Apreté los dedos alrededor del mango de mi espada, la mordedura del metal provocó un dolor agudo en mi piel que me ayudó a distanciarme de la situación y a centrarme. Giré y miré a Uriel. Descansaba en brazos de Enael, rendido quizás por alguna droga o por las heridas que recorrían su cuerpo. Respiraba con dificultad, aún estaba vivo y yo no tenía tiempo que perder.
—No la tuvieron con él, no la tendré con ustedes. Quiero a todos los responsables clavados de pies y manos a estos árboles —ordené a viva voz. Los soldados inocentes se levantaron y compartieron una mirada—. Si no lo hacen lo consideraré una insubordinación. Si algún culpable logra escapar, todos pagarán por él.
Aquello fue suficiente para que todos se decidieran a actuar. Pronto el lugar se llenó de golpes de martillo, gritos y súplicas. No me importaban, lo merecían, habían herido a un niño, habían torturado a Uriel.
Me arrodillé junto a Enael. Ureil iba y venía entre la consciencia y la inconsciencia. Sus heridas eran graves, pero no mortales. Enael había controlado la pérdida de sangre y por momentos vertía algunas gotas de agua a través de los labios rotos y ensangrentados de Ureil.
—No sobrevivirá al viaje —sentenció Enael con aguda agonía—. Necesita un lugar cálido y limpio para descansar y recuperarse. Estamos en medio del bosque, en medio de la nada —ahogó un sollozo y sorbió por la nariz—. Se suponía que debía protegerlo.
—Conozco un lugar. —Palmeé su espalda—. Hay una granja cerca de aquí. A caballo podemos llegar en algunas horas. Conozco al granjero.
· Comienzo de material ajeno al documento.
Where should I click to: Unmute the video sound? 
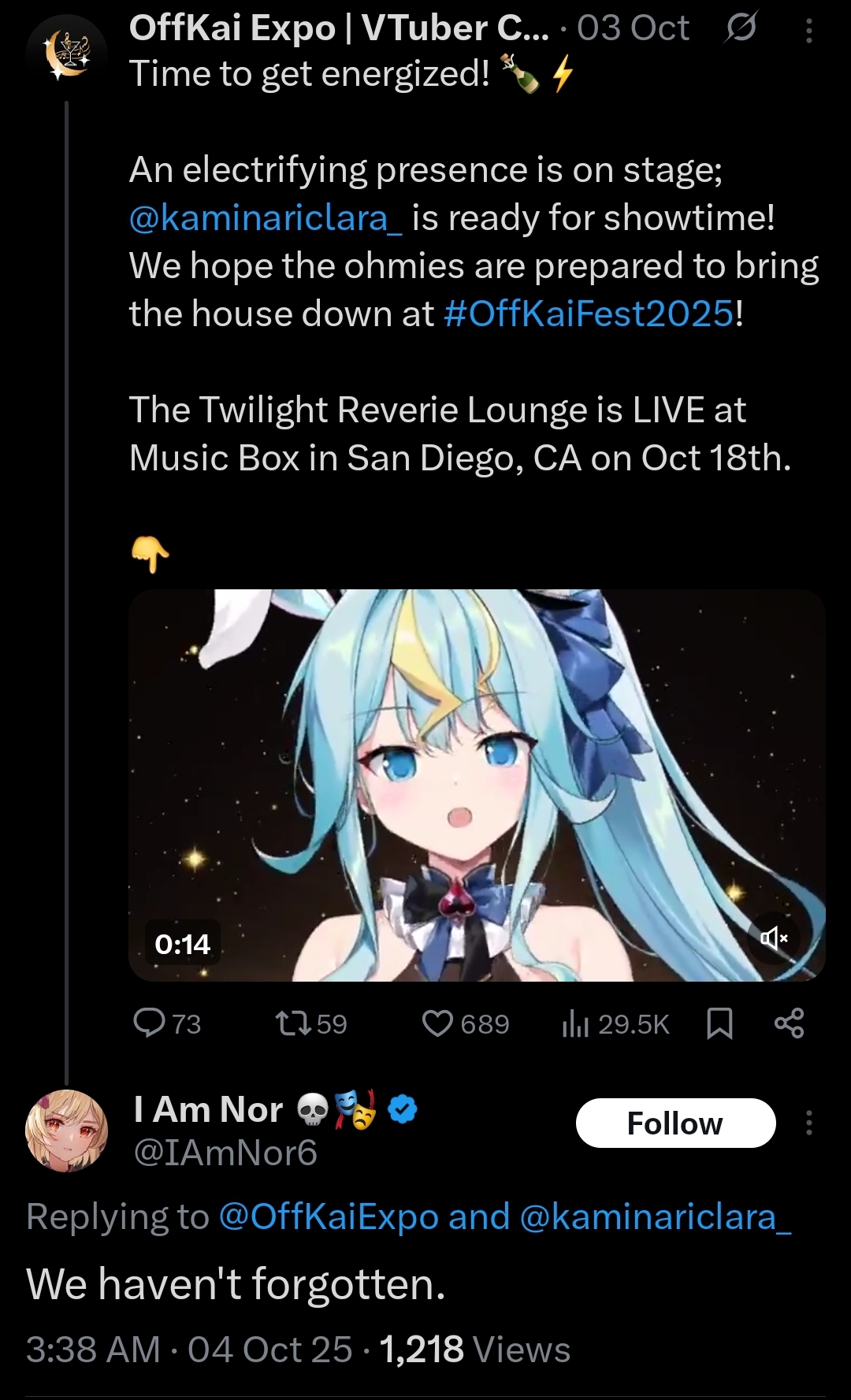point(774,938)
Estará encantado de ayudar.
—Asumes demasiado, Ialnar —susurró.
—Es nuestra única esperanza. Espera aquí, buscaré el caballo de Ureil y nos pondremos en marcha.
Enael escupió una risa amarga y señaló con su nariz hacia una hoguera cercana. Allí se encontraban los restos del caballo. Chisporroteando sobre el fuego. Cuchillos y tenedores descansaban sobre las rocas que servían como barrera a las llamas. Salvajes, eran unos salvajes.
—Me adelantaré. Debo hablar con el rey —comuniqué a mis soldados mientras me erguía—. De su paga saldrá el valor del caballo de Ureil —levanté una mano para ahogar las voces de protesta antes que se levantaran—, debieron pensarlo mejor antes de convertirlo en su cena.
En mi camino hacia los caballos me topé con uno de los soldados responsables. Colgaba de sus muñecas y había sido despojado de su cota de malla y gambesón. Solo contaba con una vieja camisa de lino manchada por el sudor como única protección ante los elementos.
—Mi señor... mi señor, por favor —lloriqueó—. Yo no quería hacerlo. Los demás empezaron y yo... yo estaba tan molesto por la derrota, por no poder llevar un tesoro a casa... mi señor, tengo familia.
—Tu familia no quedará desamparada —repuse con firmeza. Tomé las riendas de los caballos y regresé sobre mis pasos—. Lamentablemente no puedo decir lo mismo de ti.
—¡Al menos acabe conmigo! —rogó con un grito descarnado, mismo que reverberó en mi cráneo mientras me alejaba a toda prisa. Apreté las riendas entre mis dedos, mi corazón estaba dividido entre ofrecerle la misericordia de una muerte rápida o dejarlo allí, expuesto a los elementos y los animales. Mi mirada se topó con la de Enael y luego con los ojos desenfocados de Ureil. Mi resolución se fortaleció. No, no merecía piedad. Ninguno la valía.